Marie Therèse is a single mother of four from Kamas, in northern Gwomòn. The children have a couple of different fathers, but none of them helps her support the kids. “I am their mother and their father.”
Before she joined the CLM program about a year ago, she had really been struggling. She had once been able to support the family by buying groceries on credit on Gwomòn’s three market days, and then selling them out of a basket on her head as she walked around town. She would pay the suppliers at the end of the day. But that business disappeared a couple of years ago because the merchants who would sell her on credit disappeared from the market.
When she joined the program, she was supporting the family as best she could by purchasing large bunches of plantains out of her neighbors’ gardens on credit, and then lugging the plantains for sale in downtown Gwomòn. It worked to some degree, but as her children grew and their school fees increased it became harder and harder. Her oldest child, a daughter, was ready for the second-to-last year of high school this year, but Marie Therèse had to explain she couldn’t send her. She just didn’t have the money. The girl was understanding, but Marie Therèse was heartbroken. “She was already so far behind. The children who started with her are almost finished with university. But I couldn’t always send her.”
When she joined CLM, she asked the team to give her goats and small commerce, and she received two young female goats and money to use as investment capital. One of her goats had a pair of kids, and the other is pregnant, so that part of her work is flourishing, but her commerce has really been the key for her.
She started with 5,000 gourds, and determined to do what is called “kase lote.” That means to break up and divide into lots. It refers to a kind of business in which someone goes to the market with cash, buys whatever seems desirable in bulk, and then sells in small quantities at the same market. She might buy sweet potatoes or okra or cooking charcoal. She’ll buy it by the sack and sell in handfuls or small piles or bags — however the product in question typically sells. Gwomòn has a major downtown market three days per week, so she could earn well.
But she began to feel as though the business she had chosen was too limiting, both because she wouldn’t always find good merchandise and because it only offered her three days of income each week. So she took some money out of it and bought two different kinds of powdered laundry detergent and two different kinds of laundry soap. It would give her something to sell out of her home on non-market days. “People always need to wash their clothes.”
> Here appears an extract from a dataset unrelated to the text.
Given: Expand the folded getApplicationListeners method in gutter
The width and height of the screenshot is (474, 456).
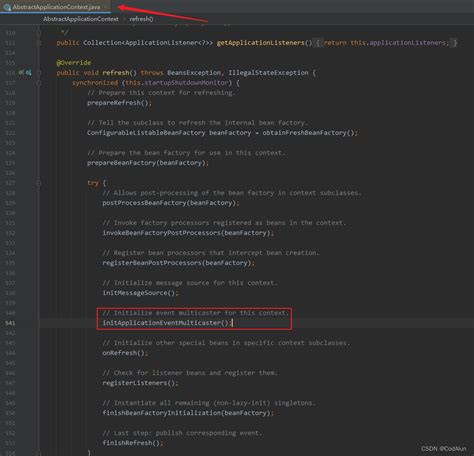Looking at the screenshot, I should tap(39, 43).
Soon she was carrying her laundry products to market on market days as well. “You can’t help selling them. People stop you on the way to the market and buy before you get there, especially if you’re careful always to speak nicely to everyone.” She’s been adding to the range of products she sells at home, too. Her business now includes some basic groceries, like spaghetti and sugar.
She’s used profits to buy an additional goat, which is already pregnant, and a small pig. And she had already used savings from her cash stipend to buy a couple of turkeys, so she’s starting to accumulate quite a bit of livestock.
And she has a clear plan. When she has enough goats and turkeys, she wants to sell some off to buy a heifer, and when the cow has a calf she’ll sell the calf to buy a motorcycle that she can rent to a taxi driver. The income it earns, together with additional livestock, should enable her to buy more land.
In the meantime, she already has enough money in her savings and loan association to send her daughter back to school next year. And she keeps driving herself forward with a simple motivating thought: “If CLM gave me two, I have to be willing to work hard enough to make it four. I never want to go back to the way they found me.”
I love that she discovered that if she spoke kindly to people on the way to the market that she would do well. Such a universal lesson.